(Stored items)
··········
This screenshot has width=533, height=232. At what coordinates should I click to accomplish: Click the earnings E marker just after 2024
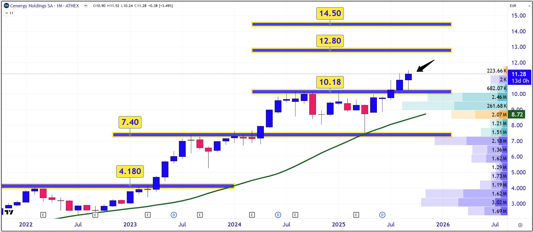(x=252, y=215)
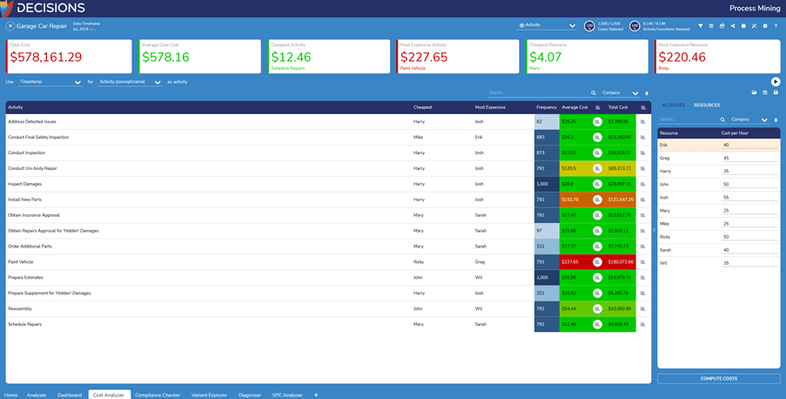Click the help question mark icon
This screenshot has width=786, height=399.
776,26
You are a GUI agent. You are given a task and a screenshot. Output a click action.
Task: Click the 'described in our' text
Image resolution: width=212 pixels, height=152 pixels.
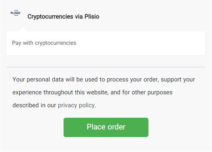[x=34, y=105]
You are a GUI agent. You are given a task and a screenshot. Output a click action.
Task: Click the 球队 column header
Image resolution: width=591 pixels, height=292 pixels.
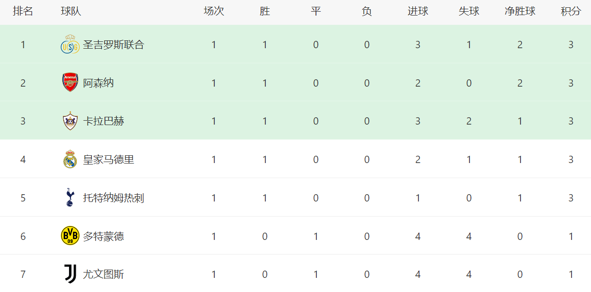pyautogui.click(x=71, y=12)
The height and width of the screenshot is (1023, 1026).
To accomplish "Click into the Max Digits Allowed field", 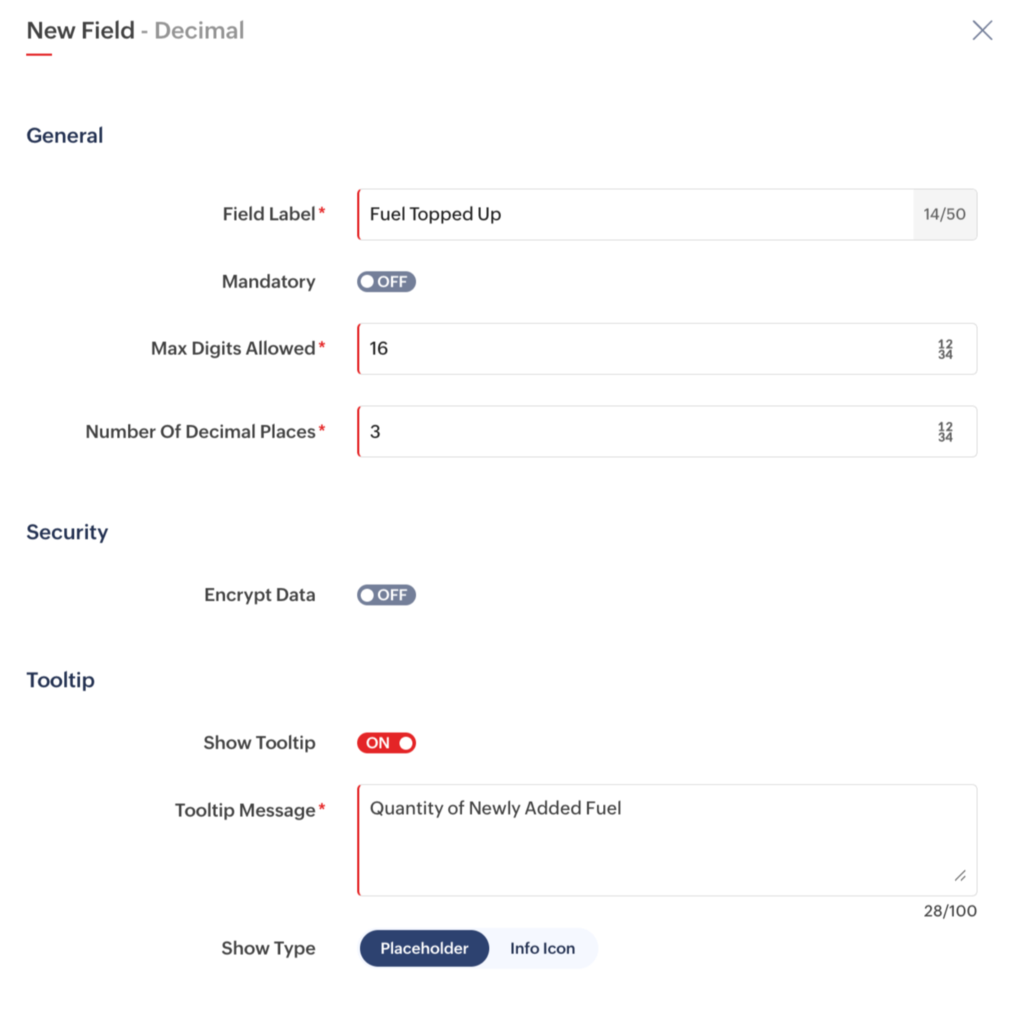I will pyautogui.click(x=667, y=348).
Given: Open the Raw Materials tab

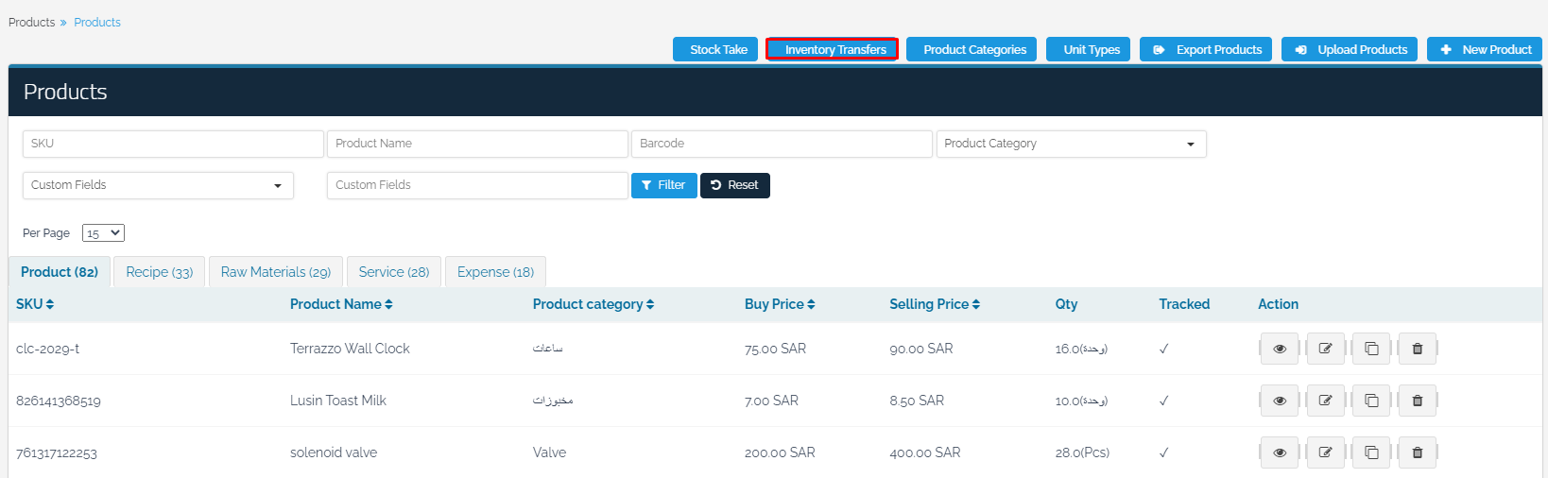Looking at the screenshot, I should pos(275,272).
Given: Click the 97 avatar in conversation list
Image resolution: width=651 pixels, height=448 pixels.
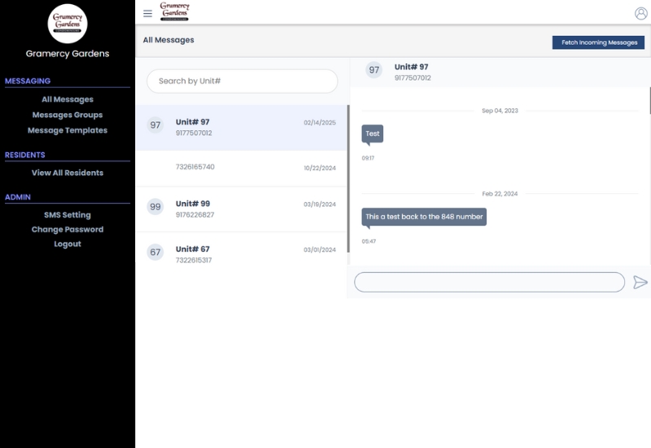Looking at the screenshot, I should 155,125.
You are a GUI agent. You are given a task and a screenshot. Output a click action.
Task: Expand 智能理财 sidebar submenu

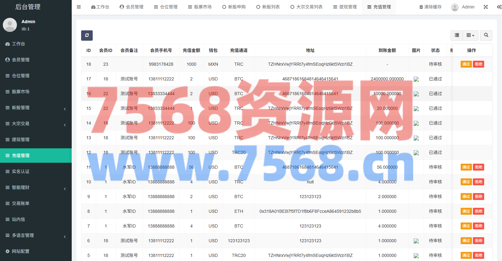36,187
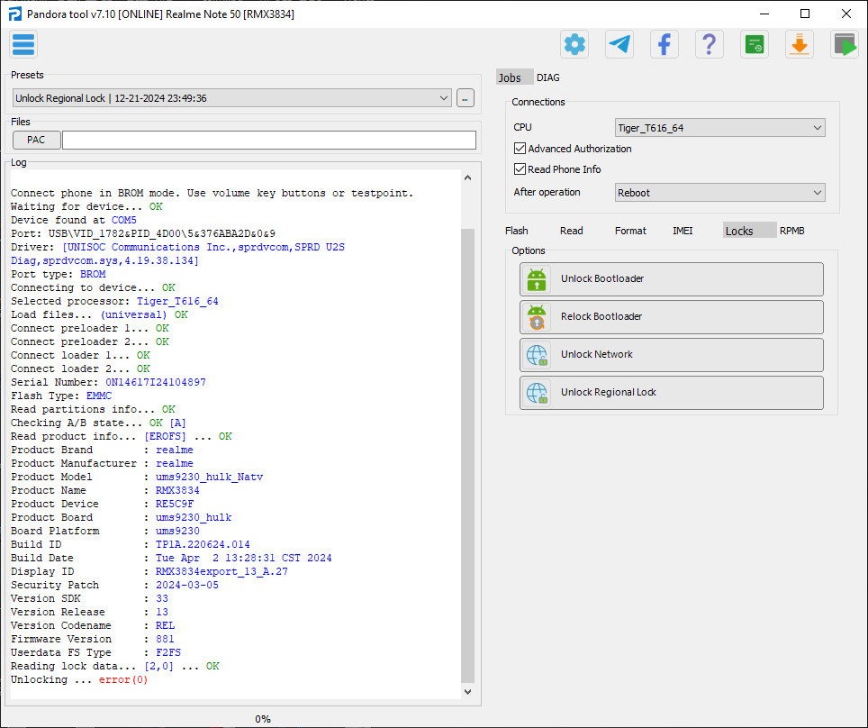
Task: Open the Facebook page icon
Action: tap(665, 44)
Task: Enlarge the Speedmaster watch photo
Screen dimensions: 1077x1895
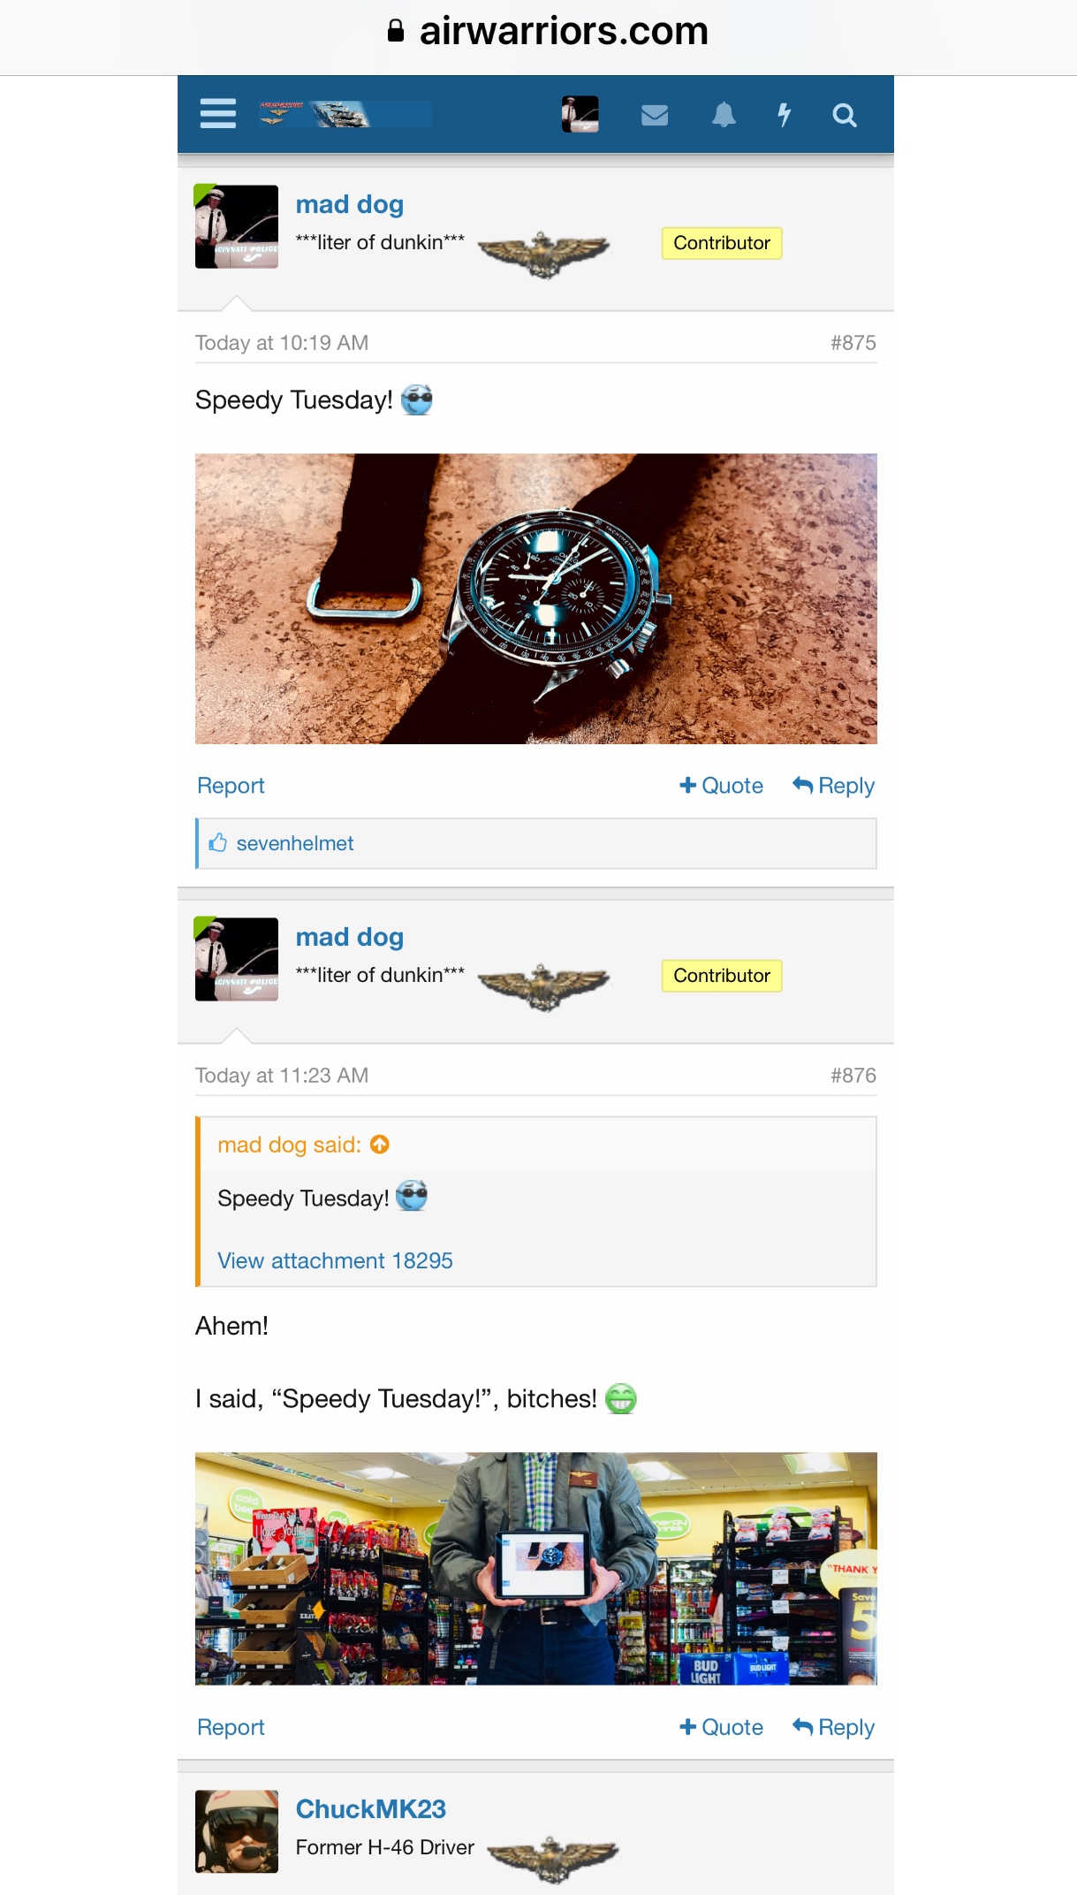Action: pos(536,598)
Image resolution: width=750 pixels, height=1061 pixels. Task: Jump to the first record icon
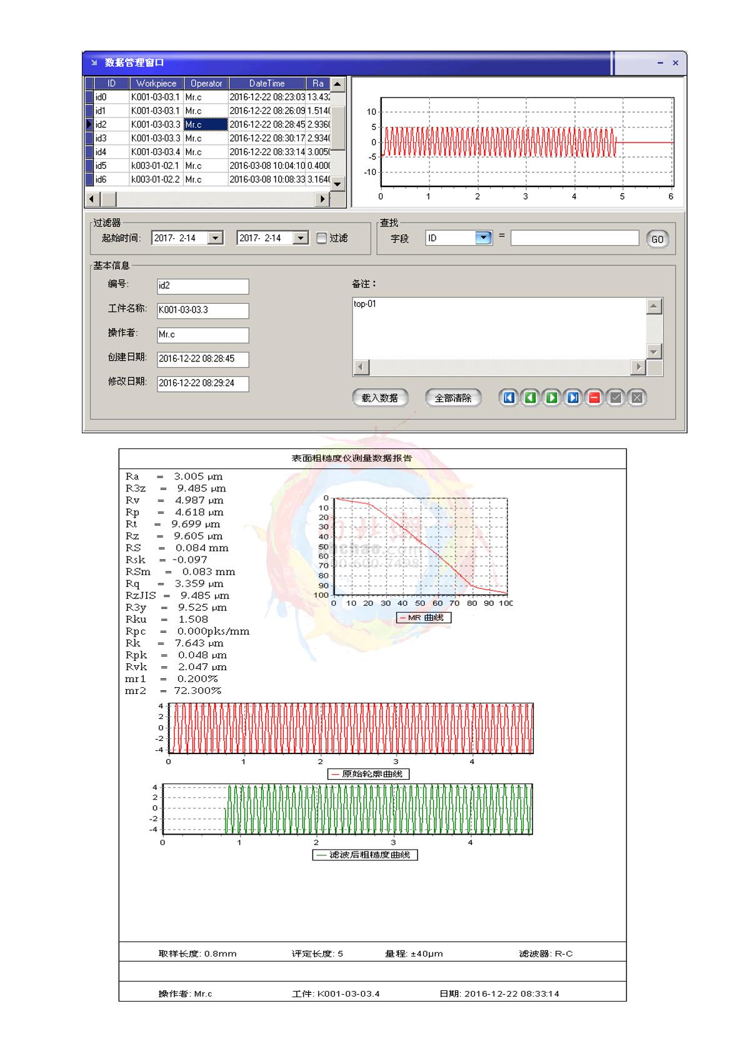[x=509, y=398]
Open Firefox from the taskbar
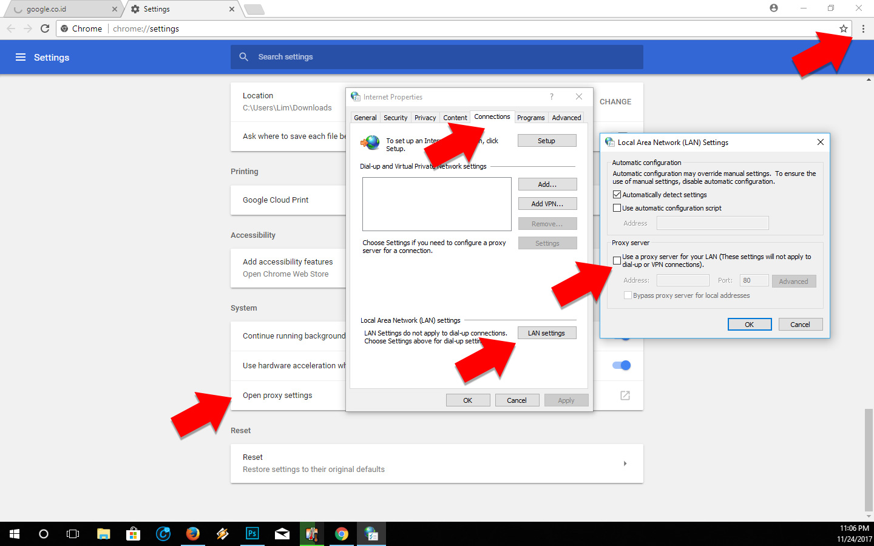 click(193, 534)
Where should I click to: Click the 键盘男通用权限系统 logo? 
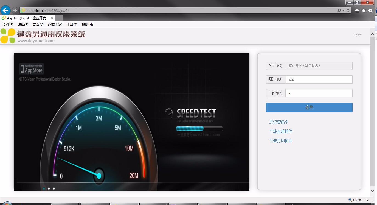coord(44,36)
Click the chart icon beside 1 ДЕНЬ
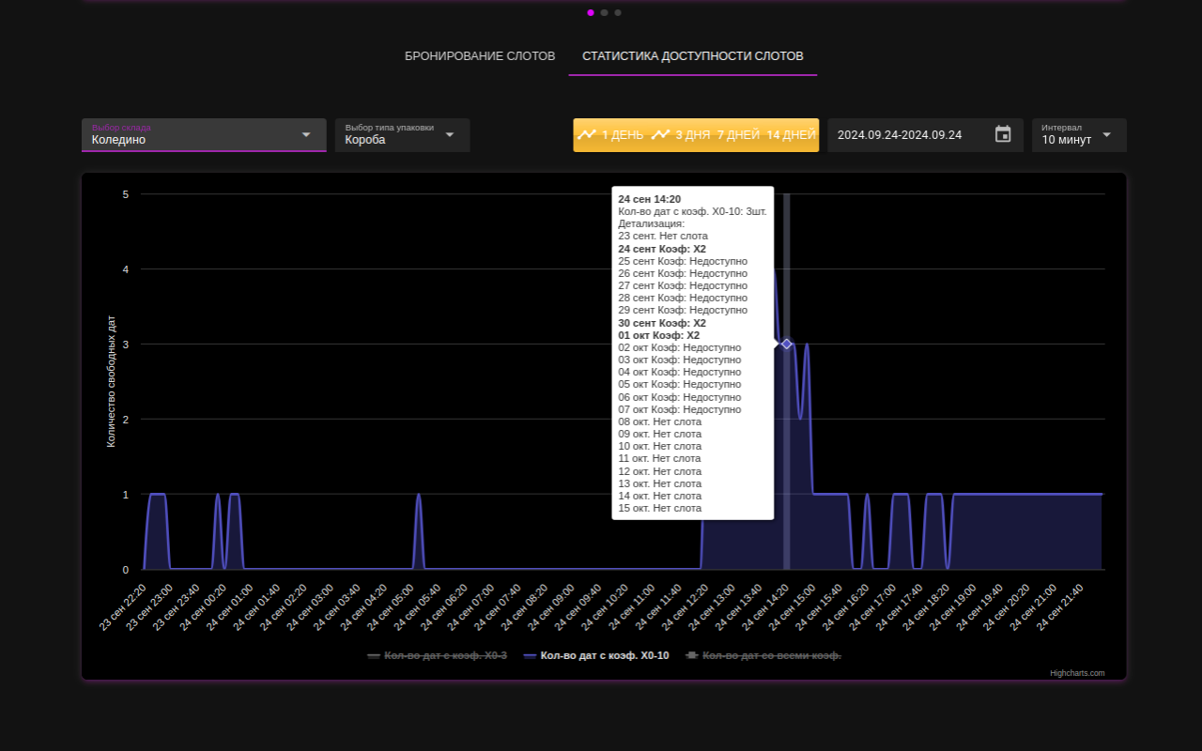This screenshot has width=1202, height=751. click(587, 134)
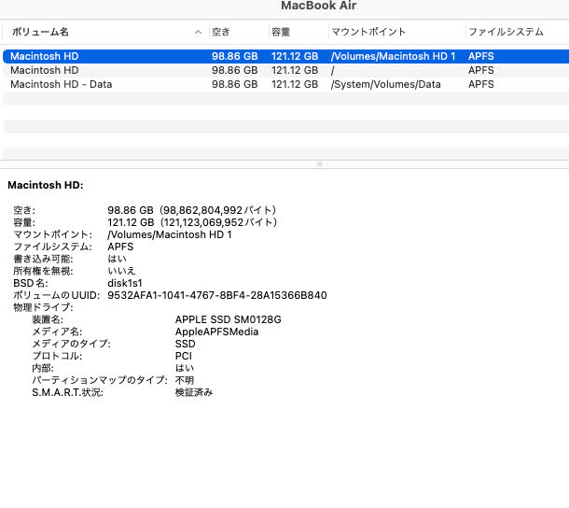
Task: Click the split pane divider handle
Action: 320,163
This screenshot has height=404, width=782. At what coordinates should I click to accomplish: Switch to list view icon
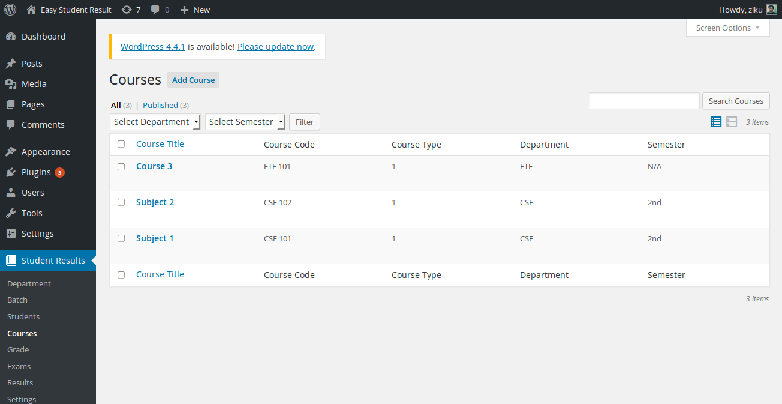[x=715, y=122]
··········
### ACTIVITY
All lines from the line with "Task: Enlarge the Speedmaster watch photo" through the final line of the data, both included, are to be repeated exactly; no other lines and no pictures.

### RESULT OF THE TASK
Task: Enlarge the Speedmaster watch photo
Screen dimensions: 1077x1895
Action: pos(536,598)
Image resolution: width=750 pixels, height=1061 pixels. Task: Jump to the first record icon
[x=509, y=398]
Open Firefox from the taskbar
 click(193, 534)
Where should I click to: Click the 键盘男通用权限系统 logo? 
coord(44,36)
Click the chart icon beside 1 ДЕНЬ
This screenshot has width=1202, height=751. click(587, 134)
Task: Click the split pane divider handle
Action: 320,163
This screenshot has height=404, width=782. At what coordinates should I click to accomplish: Switch to list view icon
[x=715, y=122]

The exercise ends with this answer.